The climb resumed after this short interlude, with a few more sections that looked like stone stairs. Then the trail flattened out again, and it became a bit less rocky but a little muddier, then there was one last big rock to climb on and suddenly, between the trees I could finally see the metallic structure of Poke-O-Moonshine Fire Tower! I had reached the top of the mountain!
At an elevation of 664 metres (2,180 feet), Poke-O-Moonshine is one of the smallest mountains in the Fire Tower Challenge. But the view at the top is incomparable. The rocky promontory offers a magnificent view of the Lake Champlain valley (it is possible to see the lake on a clear day) and of the small mountains of the eastern Adirondacks. To the southwest, you can see the famous High Peaks. The sheer cliffs of the mountain give the impression of being at a dizzying height.
The fire tower at the top of the mountain was built in 1912, and remained in use until 1988. I was looking forward to climbing it to see what the view looked like from the top of the tower, but when I arrived at the end of the stairs, I was surprised to find that the access door to the cabin was locked… I’m not sure why that was the case, but I guess the view from the top of the tower will be for another time!

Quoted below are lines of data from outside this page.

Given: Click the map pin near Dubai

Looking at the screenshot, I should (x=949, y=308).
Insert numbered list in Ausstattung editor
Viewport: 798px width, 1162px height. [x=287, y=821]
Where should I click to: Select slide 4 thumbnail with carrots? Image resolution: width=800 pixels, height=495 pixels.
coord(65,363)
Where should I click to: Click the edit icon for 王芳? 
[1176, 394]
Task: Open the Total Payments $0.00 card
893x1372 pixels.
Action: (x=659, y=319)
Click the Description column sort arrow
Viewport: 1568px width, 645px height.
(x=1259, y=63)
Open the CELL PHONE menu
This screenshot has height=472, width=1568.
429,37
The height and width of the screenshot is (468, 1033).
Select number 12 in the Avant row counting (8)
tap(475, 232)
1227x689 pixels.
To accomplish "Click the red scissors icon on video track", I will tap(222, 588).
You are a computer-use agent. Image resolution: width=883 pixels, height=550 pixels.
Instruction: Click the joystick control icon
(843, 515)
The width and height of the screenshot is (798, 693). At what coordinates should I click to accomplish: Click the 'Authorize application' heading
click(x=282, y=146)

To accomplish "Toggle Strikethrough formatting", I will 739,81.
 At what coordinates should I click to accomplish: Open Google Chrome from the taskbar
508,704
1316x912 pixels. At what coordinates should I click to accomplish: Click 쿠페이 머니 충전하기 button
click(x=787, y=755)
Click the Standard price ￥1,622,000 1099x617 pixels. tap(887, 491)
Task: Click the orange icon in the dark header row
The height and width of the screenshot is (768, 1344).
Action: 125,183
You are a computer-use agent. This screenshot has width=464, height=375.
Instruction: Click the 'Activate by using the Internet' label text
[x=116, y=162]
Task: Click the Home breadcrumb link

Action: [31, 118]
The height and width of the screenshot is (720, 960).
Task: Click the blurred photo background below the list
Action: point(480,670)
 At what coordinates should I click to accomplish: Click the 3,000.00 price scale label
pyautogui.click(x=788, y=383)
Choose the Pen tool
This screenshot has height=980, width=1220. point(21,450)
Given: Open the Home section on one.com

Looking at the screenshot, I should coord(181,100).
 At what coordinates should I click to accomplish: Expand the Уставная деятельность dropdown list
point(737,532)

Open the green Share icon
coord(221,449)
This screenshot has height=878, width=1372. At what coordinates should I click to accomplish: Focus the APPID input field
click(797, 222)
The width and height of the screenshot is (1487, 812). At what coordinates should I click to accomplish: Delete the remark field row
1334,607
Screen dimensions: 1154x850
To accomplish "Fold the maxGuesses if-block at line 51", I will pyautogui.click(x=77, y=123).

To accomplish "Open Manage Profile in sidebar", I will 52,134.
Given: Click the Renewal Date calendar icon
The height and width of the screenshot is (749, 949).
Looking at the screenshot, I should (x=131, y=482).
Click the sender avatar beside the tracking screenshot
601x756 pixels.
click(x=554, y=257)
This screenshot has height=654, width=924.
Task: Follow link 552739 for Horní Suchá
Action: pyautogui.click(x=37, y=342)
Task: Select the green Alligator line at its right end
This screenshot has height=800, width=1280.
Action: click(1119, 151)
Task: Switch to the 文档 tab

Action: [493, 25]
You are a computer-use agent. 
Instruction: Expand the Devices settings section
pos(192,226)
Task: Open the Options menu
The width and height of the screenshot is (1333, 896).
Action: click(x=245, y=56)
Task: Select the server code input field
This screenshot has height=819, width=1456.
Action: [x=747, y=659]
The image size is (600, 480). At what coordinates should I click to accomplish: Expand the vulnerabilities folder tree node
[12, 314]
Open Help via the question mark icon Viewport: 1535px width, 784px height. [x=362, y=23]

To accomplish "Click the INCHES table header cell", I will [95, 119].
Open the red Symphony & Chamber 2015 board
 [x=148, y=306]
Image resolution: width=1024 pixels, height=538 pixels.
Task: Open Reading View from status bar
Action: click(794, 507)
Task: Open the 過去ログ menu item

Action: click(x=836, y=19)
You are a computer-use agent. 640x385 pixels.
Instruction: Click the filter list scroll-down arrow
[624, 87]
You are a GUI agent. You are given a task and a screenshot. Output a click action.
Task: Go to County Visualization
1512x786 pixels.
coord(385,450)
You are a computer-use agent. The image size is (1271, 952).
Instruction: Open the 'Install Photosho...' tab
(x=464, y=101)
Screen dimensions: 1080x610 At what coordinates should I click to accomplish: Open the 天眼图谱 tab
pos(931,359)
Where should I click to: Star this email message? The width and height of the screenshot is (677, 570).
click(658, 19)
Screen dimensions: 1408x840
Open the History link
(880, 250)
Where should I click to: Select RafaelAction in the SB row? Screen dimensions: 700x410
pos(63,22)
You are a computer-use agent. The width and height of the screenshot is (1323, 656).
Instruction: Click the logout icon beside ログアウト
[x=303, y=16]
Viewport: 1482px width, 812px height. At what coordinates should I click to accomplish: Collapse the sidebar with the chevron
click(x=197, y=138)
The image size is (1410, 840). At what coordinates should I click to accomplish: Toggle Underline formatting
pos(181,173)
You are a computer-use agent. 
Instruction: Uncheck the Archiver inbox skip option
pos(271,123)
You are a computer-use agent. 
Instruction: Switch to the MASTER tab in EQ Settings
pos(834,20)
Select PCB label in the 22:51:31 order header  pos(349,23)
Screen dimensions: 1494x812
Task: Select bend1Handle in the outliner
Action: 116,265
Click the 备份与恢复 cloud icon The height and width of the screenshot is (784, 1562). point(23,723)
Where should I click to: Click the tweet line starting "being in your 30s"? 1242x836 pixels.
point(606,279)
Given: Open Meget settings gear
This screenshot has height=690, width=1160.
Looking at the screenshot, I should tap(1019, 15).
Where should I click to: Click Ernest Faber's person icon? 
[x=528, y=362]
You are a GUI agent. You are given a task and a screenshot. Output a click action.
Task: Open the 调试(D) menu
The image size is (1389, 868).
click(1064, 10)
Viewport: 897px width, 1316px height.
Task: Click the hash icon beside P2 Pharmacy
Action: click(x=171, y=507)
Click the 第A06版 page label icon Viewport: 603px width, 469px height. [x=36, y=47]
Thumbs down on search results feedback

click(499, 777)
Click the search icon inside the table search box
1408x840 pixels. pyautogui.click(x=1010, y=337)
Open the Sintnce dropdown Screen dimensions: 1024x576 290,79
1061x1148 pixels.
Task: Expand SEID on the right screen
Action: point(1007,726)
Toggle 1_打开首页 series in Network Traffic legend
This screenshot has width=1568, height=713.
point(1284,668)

But hey, I had reached the summit of my fifth mountain of the challenge, and what’s more, I was able to enjoy the summit and the landscape to myself for a few minutes before other hikers arrived.
I came back down on the same trail. The descent was not too difficult. The path is steep, but well laid out, so it felt like going down a long stone staircase. In total, my hike totaled approximately 6 kilometres (3.7 miles) with an elevation gain of 380 metres (1,246 feet). And as usual, this hike in the Adirondacks made me look forward to the next ones even more!